EXERCISE REQUIREMENTS: Turn the lines of the material below into a numbered list, leaving out any blank lines.

RECORDS PROVIDED:
----

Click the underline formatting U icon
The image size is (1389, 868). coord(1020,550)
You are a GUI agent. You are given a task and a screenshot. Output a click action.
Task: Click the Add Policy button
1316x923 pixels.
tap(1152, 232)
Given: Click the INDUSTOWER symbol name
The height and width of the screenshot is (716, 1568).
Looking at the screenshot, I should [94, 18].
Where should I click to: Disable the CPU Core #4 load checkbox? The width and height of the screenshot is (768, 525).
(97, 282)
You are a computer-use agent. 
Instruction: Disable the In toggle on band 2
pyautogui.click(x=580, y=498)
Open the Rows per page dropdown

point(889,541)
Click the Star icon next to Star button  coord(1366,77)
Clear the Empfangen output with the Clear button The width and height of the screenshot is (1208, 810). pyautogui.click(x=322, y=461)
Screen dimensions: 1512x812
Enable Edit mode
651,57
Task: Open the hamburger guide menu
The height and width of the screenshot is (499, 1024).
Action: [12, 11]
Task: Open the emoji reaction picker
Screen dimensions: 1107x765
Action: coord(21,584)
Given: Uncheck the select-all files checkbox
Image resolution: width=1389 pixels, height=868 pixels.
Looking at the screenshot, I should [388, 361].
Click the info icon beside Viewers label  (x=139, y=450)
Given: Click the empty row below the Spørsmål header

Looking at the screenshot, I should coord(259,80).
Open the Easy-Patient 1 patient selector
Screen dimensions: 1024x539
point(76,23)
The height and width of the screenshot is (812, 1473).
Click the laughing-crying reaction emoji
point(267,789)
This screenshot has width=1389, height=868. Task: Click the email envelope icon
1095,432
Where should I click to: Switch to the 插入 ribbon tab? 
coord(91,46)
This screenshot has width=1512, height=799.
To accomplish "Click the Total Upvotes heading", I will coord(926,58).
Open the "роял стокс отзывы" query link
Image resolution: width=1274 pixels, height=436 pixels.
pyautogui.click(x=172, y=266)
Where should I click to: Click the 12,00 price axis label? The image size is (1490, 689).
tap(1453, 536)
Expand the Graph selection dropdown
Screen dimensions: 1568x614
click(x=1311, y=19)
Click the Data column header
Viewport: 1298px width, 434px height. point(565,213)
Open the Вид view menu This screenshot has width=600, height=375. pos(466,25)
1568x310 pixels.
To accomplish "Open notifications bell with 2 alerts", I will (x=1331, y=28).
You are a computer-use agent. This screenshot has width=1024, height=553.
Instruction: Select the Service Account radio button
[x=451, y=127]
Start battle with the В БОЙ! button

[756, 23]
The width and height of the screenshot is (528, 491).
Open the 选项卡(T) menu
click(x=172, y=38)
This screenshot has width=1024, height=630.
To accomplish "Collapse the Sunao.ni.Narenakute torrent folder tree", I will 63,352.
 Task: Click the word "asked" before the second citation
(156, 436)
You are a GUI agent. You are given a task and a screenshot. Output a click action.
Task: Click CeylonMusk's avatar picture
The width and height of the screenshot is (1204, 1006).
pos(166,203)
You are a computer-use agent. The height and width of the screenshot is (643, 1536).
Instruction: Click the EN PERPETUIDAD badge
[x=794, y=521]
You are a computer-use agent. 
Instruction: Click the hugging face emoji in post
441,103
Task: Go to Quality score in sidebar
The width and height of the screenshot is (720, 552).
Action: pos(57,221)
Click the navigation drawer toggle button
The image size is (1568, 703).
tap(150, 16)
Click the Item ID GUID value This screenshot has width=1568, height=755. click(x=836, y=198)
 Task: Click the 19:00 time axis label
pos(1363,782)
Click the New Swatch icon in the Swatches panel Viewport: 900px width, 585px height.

----

COMPLETED EXERCISE:
1. Click the underline formatting U icon
2. The image size is (1389, 868). coord(1020,550)
3. You are a GUI agent. You are given a task and a screenshot. Output a click action.
4. Task: Click the Add Policy button
5. 1316x923 pixels.
6. tap(1152, 232)
7. Given: Click the INDUSTOWER symbol name
8. The height and width of the screenshot is (716, 1568).
9. Looking at the screenshot, I should [94, 18].
10. Where should I click to: Disable the CPU Core #4 load checkbox? The width and height of the screenshot is (768, 525).
11. (97, 282)
12. You are a computer-use agent. 
13. Instruction: Disable the In toggle on band 2
14. pyautogui.click(x=580, y=498)
15. Open the Rows per page dropdown
16. point(889,541)
17. Click the Star icon next to Star button  coord(1366,77)
18. Clear the Empfangen output with the Clear button The width and height of the screenshot is (1208, 810). pyautogui.click(x=322, y=461)
19. Screen dimensions: 1512x812
20. Enable Edit mode
21. 651,57
22. Task: Open the hamburger guide menu
23. The height and width of the screenshot is (499, 1024).
24. Action: [12, 11]
25. Task: Open the emoji reaction picker
26. Screen dimensions: 1107x765
27. Action: coord(21,584)
28. Given: Uncheck the select-all files checkbox
29. Image resolution: width=1389 pixels, height=868 pixels.
30. Looking at the screenshot, I should [388, 361].
31. Click the info icon beside Viewers label  (x=139, y=450)
32. Given: Click the empty row below the Spørsmål header
33. Looking at the screenshot, I should coord(259,80).
34. Open the Easy-Patient 1 patient selector
35. Screen dimensions: 1024x539
36. point(76,23)
37. The height and width of the screenshot is (812, 1473).
38. Click the laughing-crying reaction emoji
39. point(267,789)
40. This screenshot has width=1389, height=868. Task: Click the email envelope icon
41. 1095,432
42. Where should I click to: Switch to the 插入 ribbon tab? 
43. coord(91,46)
44. This screenshot has width=1512, height=799.
45. To accomplish "Click the Total Upvotes heading", I will coord(926,58).
46. Open the "роял стокс отзывы" query link
47. Image resolution: width=1274 pixels, height=436 pixels.
48. pyautogui.click(x=172, y=266)
49. Where should I click to: Click the 12,00 price axis label? The image size is (1490, 689).
50. tap(1453, 536)
51. Expand the Graph selection dropdown
52. Screen dimensions: 1568x614
53. click(x=1311, y=19)
54. Click the Data column header
55. Viewport: 1298px width, 434px height. point(565,213)
56. Open the Вид view menu This screenshot has width=600, height=375. pos(466,25)
57. 1568x310 pixels.
58. To accomplish "Open notifications bell with 2 alerts", I will (x=1331, y=28).
59. You are a computer-use agent. This screenshot has width=1024, height=553.
60. Instruction: Select the Service Account radio button
61. [x=451, y=127]
62. Start battle with the В БОЙ! button
63. [756, 23]
64. The width and height of the screenshot is (528, 491).
65. Open the 选项卡(T) menu
66. click(x=172, y=38)
67. This screenshot has width=1024, height=630.
68. To accomplish "Collapse the Sunao.ni.Narenakute torrent folder tree", I will 63,352.
69.  Task: Click the word "asked" before the second citation
70. (156, 436)
71. You are a GUI agent. You are given a task and a screenshot. Output a click action.
72. Task: Click CeylonMusk's avatar picture
73. The width and height of the screenshot is (1204, 1006).
74. pos(166,203)
75. You are a computer-use agent. The height and width of the screenshot is (643, 1536).
76. Instruction: Click the EN PERPETUIDAD badge
77. [x=794, y=521]
78. You are a computer-use agent. 
79. Instruction: Click the hugging face emoji in post
80. 441,103
81. Task: Go to Quality score in sidebar
82. The width and height of the screenshot is (720, 552).
83. Action: pos(57,221)
84. Click the navigation drawer toggle button
85. The image size is (1568, 703).
86. tap(150, 16)
87. Click the Item ID GUID value This screenshot has width=1568, height=755. click(x=836, y=198)
88.  Task: Click the 19:00 time axis label
89. pos(1363,782)
90. Click the New Swatch icon in the Swatches panel Viewport: 900px width, 585px height.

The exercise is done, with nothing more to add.